Information About Identity Control Policies

Cisco Identity Based Networking Services Configuration

To convert all relevant authentication commands to their Class-Based Policy Language(CPL) control policy equivalents, use the authentication convert-to new-style command. This command permanently converts the legacy configuration on the switch to identity-based networking services.


Note

This configuration is irreversible. It disables the conversion command – authentication display [legacy | new-style] .

Use the authentication display config-mode command in EXEC mode to display the current configuration mode; legacy if it is legacy mode and new-style if it is Identity-Based Networking Services configuration mode. 

(Device)# authentication display config-mode 
Current configuration mode is legacy

Device)# authentication display config-mode 
Current configuration mode is new-style

Concurrent Authentication Methods

Cisco IBNS allows the concurrent operation of IEEE 802.1x (dot1x), MAC authentication bypass (MAB), and web authentication methods, making it possible to invoke multiple authentication methods in parallel on a single subscriber session. This allows the client-supported method to complete at the earliest opportunity without the delays associated with serialization.

Typically, the access control method that is used to authorize a host is left up to the endpoint. For example, a printer without an 802.1x supplicant would be authorized through MAB only, an employee desktop through 802.1x only, and a guest through web authentication only. The default priority order is 802.1x, followed by MAB, then web authentication. When method priorities are the same, the first method that successfully authenticates the session prevails.

An example in which more than one method may succeed during the lifetime of a session is when MAB is used to provide interim access pending success of 802.1x. A host could be also be given interim access to a web server to allow credentials to be updated so that 802.1x can succeed after an authentication failure.

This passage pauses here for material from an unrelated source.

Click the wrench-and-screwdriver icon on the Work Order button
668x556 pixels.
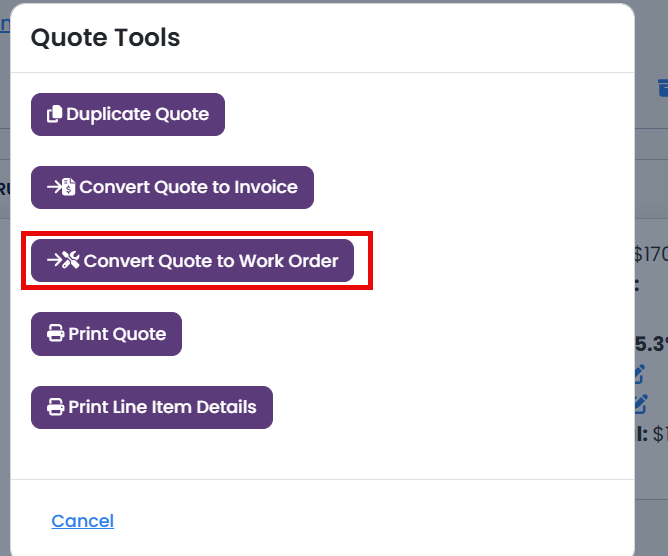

Configuration Display Mode

Identity-Based Networking Services introduces new Cisco IOS commands that replace many of the previously supported authentication and policy commands. These commands are available only after enabling the Cisco common classification policy language (C3PL) display mode that supports Identity-Based Networking Services. Identity-Based Networking Services features such as concurrent authentication and web authentication with IPv6 are not supported in legacy mode.

The device defaults to the legacy configuration mode until you do one of the following:

  • Enter the authentication display new-style command—This command switches to C3PL display mode, temporarily converting your legacy configuration to a Identity-Based Networking Services configuration so you can see how it looks before you make the conversion permanent. You can switch back to legacy mode by using the authentication display legacy command. See the Enabling the Display Mode for Cisco Identity Based Networking Services section.

  • Enter a Identity-Based Networking Services configuration command—After you enter the first explicit Identity-Based Networking Services command, the configuration converts to C3PL display mode permanently and legacy commands are suppressed. The authentication display command is disabled and you can no longer revert to the legacy configuration mode.

Control Policies for Cisco Identity Based Networking Services

A control policy defines the handling of different subscriber life-cycle events. For various events, such as session start or session failure, you can specify actions in the control policy. These actions can be executed conditionally for different subscribers based on various match criteria. Control policies are activated on interfaces and typically control the authentication of subscriber identity and the activation of services on sessions. For example, you can configure a control policy to authenticate specific subscribers and then provide them with access to specific services.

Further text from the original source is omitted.